JAKARTA – Komisi Pemberantasan Korupsi (KPK) kembali melakukan Operasi Tangkap Tangan (OTT) terhadap pimpinan daerah, yang kali ini menjerat Bupati Pekalongan, Fadia Arafiq.
Penangkapan terhadap pejabat publik tersebut berkaitan erat dengan dugaan kasus suap pada sejumlah proyek pengadaan di lingkungan Pemerintah Kabupaten Pekalongan, Jawa Tengah.
Juru Bicara KPK, Budi Prasetyo, mengonfirmasi kebenaran penindakan tersebut meski lembaga antirasuah itu belum merinci secara spesifik proyek pengadaan mana yang menjadi objek perkara.
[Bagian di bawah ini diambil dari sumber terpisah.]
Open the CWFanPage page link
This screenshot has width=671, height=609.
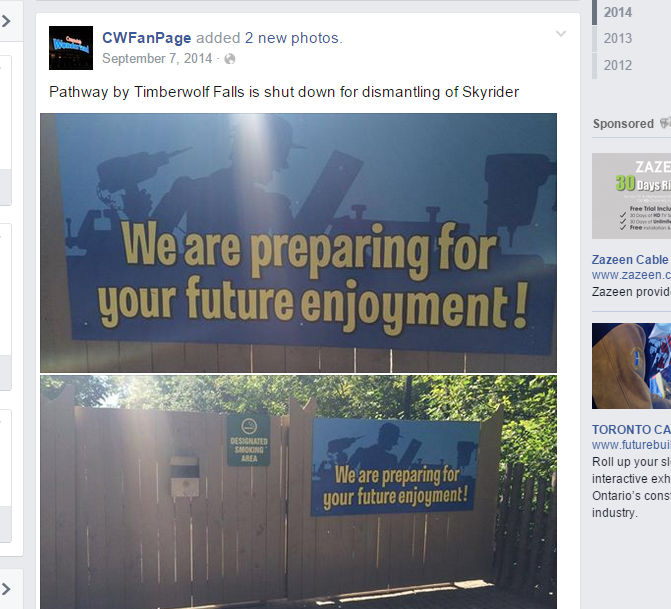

“Adapun dugaan tindak pidana korupsi dalam case kali ini, adalah berkaitan dengan pengadaan di wilayah Pemkab Pekalongan,” ujar Budi di Gedung Merah Putih KPK, Jakarta Selatan, Selasa (3/3/2026).
Budi menjelaskan bahwa tim penyelidik KPK saat ini masih terus mendalami dugaan praktik korupsi tersebut dengan memeriksa secara maraton sejumlah pejabat di daerah terkait.
“Terkait dengan pengadaannya ini juga masih akan terus didalami karena ini sedang berlangsung juga permintaan keterangan kepada sejumlah pihak di Pekalongan,” jelas Budi memaparkan perkembangan penyidikan.
Ia memastikan bahwa pihak KPK nantinya akan menyampaikan secara transparan dan lengkap kepada publik mengenai dinas-dinas mana saja yang terlibat dalam pusaran rasuah tersebut.
Sebagai informasi, tim penindakan KPK menggelar operasi senyap tersebut pada Selasa pagi di wilayah Semarang dan berhasil mengamankan tiga orang yang diduga kuat terlibat.
Selain Bupati Fadia Arafiq, penyidik lembaga antirasuah tersebut turut mengamankan dua orang lainnya yang diketahui berstatus sebagai orang kepercayaan dan ajudan sang bupati.
Ketiga pihak yang terjaring OTT tersebut kini tengah menjalani proses pemeriksaan secara intensif di Gedung Merah Putih KPK guna menggali keterangan lebih lanjut.
Berdasarkan regulasi yang berlaku, penyidik KPK memiliki batas waktu maksimal 1×24 jam untuk segera menentukan status hukum para pihak yang telah diamankan tersebut.